• _Ćwiczenie pisemne_
Przekształć w tabelę Markdown wiersze rekordów od tego, który zawiera „The image size is (1280, 720).”, do samego końca, łącznie z nim, z kolumnami „Nr” (numer kolejny) i „Treść” (tekst wiersza). Puste wiersze pomiń.
-- -- --
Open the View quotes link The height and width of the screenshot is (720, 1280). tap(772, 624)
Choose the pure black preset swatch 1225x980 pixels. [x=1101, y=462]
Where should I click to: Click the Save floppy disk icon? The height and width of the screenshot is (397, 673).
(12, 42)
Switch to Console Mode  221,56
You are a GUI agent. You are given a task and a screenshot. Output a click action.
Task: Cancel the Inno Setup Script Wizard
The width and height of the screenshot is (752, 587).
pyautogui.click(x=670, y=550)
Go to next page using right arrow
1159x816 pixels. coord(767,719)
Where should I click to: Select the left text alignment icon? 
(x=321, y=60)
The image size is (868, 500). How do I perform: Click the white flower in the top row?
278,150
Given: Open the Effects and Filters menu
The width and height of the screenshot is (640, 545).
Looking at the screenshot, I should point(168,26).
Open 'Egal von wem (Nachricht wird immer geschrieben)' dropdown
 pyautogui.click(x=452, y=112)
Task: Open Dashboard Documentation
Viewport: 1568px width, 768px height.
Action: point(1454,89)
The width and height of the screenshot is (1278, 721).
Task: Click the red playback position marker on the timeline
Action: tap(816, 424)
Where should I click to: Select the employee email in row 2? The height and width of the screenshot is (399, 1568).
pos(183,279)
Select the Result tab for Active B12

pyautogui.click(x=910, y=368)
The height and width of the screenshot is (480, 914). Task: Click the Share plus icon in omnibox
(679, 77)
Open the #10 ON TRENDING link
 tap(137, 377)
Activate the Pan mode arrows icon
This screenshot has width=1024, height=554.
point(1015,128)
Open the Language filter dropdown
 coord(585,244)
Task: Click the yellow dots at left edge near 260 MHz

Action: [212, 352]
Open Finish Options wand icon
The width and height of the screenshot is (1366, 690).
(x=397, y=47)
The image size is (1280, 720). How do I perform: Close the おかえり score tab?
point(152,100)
-- -- --
• _Odpowiedź pisemna_
| Nr | Treść |
|---|---|
| 1 | The image size is (1280, 720). How do I perform: Close the おかえり score tab? |
| 2 | point(152,100) |